Last up was Anirudh, who was responsible for the big bang product news, and he, of course, delivered—this time for the digital implementation flow. First, he talked about massive parallelization and the flow between the Genus (synthesis), Innovus (implementation), Tempus (timing) and Voltus (power integrity) solutions. Cadence has already made good progress on big parallelization for most of the flow but implementation has been hard to scale beyond around 8 CPUs. Next month, a new digital and signoff software release will be rolled out, which can scale up to multiple machines, also delivering a 1.5-2X speedup on a single machine, in some cases with improved PPA (this “more speed though parallelization, also faster on a single CPU” thing seems to be an Anirudh specialty).
Continuing his theme of fast and smart, he talked about ramping up intelligence in implementation.
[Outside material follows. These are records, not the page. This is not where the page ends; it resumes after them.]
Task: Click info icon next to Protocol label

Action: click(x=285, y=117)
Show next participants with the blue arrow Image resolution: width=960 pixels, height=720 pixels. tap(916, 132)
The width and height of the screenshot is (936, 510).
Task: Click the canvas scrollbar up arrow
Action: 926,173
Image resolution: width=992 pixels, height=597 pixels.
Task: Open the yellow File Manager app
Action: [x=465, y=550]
Here they have already demonstrated an ability for machine learning to drive an improvement of PPA through a 12% reduction in total negative slack. This capability is not yet released but is indicative of work being done in this area. Anirudh mentioned floorplanning, placement, CTS and routing as other areas that can benefit from machine-learning-based optimization.
Finally, the really big bang was his introduction of the Pegasus Verification System, the new and massively parallel full-flow physical verification solution. Daniel Payne wrote a detailed blog on this topic, so I won’t repeat what he had to say. The main point is that this is a ground-up re-design for massive and scalable cloud-based parallelism. If you want to keep costs down and run on one machine, you can run on one machine. If you’re pushing to tape out and iterating through multiple signoff and ECO runs, you can scale to a thousand machines or more and complete runs in hours rather than days. On that cost point, he cited one example of a run that used to take 40 hours, which now runs on AWS in a few hours, for $200 per run (Pegasus not included). I think that datapoint alone may change some business views on the pros and cons of running in public clouds.